[Data excerpts]
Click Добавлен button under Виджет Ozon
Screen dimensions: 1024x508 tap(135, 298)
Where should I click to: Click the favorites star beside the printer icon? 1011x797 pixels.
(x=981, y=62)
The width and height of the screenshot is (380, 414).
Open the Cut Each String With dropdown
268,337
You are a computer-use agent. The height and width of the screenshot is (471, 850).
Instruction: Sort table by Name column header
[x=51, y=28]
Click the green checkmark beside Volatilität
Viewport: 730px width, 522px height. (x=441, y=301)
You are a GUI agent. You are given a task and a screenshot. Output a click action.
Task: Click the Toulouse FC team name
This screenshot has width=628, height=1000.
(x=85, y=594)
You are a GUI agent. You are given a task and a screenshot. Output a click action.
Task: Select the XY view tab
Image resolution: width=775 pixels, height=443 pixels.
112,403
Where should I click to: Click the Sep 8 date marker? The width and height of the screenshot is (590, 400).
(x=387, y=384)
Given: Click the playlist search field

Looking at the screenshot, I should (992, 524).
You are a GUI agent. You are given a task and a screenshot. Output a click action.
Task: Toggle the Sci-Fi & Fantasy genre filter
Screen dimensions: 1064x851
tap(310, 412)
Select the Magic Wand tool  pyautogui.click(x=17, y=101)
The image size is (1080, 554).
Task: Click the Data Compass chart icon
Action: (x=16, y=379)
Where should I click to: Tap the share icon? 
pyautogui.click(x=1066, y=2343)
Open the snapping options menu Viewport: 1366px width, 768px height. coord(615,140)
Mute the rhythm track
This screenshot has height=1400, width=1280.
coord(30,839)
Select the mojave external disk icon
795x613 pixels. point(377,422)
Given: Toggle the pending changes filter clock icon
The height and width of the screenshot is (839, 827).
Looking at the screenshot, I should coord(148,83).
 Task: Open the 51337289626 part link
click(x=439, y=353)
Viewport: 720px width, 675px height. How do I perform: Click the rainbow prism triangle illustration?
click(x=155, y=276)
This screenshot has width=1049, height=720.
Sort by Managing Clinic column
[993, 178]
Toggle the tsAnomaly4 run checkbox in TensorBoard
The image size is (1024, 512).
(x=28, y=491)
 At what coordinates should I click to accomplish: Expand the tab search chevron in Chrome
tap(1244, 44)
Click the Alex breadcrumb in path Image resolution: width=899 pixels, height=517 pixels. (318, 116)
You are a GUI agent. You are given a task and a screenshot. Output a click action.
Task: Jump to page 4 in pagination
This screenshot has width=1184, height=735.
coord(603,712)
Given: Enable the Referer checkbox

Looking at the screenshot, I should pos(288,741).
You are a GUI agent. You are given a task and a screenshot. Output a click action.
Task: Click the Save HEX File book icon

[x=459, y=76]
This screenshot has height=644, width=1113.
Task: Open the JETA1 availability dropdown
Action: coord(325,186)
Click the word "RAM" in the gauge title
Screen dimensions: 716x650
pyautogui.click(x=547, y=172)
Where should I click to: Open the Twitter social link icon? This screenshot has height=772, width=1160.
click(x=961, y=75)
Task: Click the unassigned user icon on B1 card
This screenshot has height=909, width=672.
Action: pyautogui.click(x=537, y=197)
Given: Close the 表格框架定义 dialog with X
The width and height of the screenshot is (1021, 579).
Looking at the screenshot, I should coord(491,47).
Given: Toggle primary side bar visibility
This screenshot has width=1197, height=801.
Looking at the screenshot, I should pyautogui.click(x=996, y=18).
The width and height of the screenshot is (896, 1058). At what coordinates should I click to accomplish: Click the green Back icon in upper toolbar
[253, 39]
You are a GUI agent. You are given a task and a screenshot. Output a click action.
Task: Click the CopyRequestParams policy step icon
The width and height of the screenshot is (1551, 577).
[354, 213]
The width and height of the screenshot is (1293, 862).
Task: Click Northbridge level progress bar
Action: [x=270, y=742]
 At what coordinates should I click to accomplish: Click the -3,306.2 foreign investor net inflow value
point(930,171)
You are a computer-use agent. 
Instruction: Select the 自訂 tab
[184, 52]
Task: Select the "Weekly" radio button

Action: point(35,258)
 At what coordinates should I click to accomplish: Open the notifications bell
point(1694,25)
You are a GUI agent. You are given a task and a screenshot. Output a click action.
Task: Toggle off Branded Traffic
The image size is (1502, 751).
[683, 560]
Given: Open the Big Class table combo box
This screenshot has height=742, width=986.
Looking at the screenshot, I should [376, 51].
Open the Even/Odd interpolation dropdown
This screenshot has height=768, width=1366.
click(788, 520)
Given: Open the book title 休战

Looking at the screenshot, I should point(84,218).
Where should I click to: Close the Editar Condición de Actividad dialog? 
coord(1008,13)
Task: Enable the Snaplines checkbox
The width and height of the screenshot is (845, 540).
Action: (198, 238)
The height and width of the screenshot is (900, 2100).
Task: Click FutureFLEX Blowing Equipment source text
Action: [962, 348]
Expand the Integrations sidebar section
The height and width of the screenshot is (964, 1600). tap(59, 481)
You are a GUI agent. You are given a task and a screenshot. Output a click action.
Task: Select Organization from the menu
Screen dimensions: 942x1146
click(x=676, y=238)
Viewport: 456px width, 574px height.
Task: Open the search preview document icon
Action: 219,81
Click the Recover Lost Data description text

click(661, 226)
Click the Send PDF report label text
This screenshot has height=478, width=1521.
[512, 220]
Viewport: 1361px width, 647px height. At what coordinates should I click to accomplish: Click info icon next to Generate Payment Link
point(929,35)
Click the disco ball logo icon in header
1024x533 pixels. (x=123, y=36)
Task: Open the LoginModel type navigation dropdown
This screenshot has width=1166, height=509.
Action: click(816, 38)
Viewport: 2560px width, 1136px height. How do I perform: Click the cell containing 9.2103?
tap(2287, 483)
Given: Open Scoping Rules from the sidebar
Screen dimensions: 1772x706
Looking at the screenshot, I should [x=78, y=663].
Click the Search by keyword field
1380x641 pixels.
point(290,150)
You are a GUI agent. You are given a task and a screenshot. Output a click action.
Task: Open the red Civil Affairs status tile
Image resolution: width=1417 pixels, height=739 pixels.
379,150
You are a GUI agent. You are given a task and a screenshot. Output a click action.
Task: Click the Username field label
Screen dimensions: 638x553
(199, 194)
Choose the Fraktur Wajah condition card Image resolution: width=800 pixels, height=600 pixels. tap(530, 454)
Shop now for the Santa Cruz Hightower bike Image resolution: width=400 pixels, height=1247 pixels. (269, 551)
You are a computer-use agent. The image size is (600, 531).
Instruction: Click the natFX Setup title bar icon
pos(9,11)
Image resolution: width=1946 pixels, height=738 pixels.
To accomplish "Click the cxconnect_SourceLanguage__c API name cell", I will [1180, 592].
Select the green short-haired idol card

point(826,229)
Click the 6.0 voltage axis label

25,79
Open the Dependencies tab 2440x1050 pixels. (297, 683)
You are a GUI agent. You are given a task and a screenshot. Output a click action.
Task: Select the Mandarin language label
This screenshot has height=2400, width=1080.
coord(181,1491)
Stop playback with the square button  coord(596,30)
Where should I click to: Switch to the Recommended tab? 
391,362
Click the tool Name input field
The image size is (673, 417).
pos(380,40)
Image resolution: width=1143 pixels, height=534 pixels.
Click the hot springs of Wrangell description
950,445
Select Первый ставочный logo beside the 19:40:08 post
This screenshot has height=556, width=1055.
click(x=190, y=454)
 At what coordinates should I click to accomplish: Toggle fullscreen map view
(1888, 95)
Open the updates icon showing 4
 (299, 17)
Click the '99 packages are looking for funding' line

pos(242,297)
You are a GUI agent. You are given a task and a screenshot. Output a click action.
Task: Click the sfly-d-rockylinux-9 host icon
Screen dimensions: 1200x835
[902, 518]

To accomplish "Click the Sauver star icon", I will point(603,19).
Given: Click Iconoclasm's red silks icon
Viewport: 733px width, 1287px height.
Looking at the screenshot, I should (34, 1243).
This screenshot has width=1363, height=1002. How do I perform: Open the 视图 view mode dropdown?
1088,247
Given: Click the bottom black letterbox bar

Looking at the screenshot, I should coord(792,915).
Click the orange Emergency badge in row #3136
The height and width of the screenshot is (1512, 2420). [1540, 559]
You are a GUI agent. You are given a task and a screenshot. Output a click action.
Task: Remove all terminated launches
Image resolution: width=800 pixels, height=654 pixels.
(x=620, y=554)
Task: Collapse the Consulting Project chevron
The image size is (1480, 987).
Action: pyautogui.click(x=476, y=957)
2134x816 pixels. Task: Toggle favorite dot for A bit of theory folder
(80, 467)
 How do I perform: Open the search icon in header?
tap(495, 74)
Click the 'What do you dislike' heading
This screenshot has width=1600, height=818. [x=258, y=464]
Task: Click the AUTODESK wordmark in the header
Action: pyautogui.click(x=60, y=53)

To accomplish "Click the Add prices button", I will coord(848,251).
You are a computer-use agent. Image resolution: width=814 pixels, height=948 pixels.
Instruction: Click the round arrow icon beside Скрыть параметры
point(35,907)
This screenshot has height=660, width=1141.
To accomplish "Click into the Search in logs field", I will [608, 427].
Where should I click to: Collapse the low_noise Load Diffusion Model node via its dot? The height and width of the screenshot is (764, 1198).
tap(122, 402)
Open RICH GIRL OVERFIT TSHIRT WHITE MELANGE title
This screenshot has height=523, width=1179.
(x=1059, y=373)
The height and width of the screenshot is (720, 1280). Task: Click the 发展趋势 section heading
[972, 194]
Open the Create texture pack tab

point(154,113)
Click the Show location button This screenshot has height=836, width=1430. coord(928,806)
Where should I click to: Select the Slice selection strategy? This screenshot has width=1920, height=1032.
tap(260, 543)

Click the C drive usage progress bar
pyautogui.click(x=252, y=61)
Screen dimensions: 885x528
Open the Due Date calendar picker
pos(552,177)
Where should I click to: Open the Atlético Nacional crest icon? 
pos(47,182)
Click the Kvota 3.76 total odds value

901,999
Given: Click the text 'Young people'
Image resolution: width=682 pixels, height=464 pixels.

YOUR OBJECTIVE: Starting at the first line of the records, print each line exactly, stopping after the line that contains "The width and height of the screenshot is (380, 414).".

ANSWER TO THE EXERCISE:
Click Добавлен button under Виджет Ozon
Screen dimensions: 1024x508 tap(135, 298)
Where should I click to: Click the favorites star beside the printer icon? 1011x797 pixels.
(x=981, y=62)
The width and height of the screenshot is (380, 414).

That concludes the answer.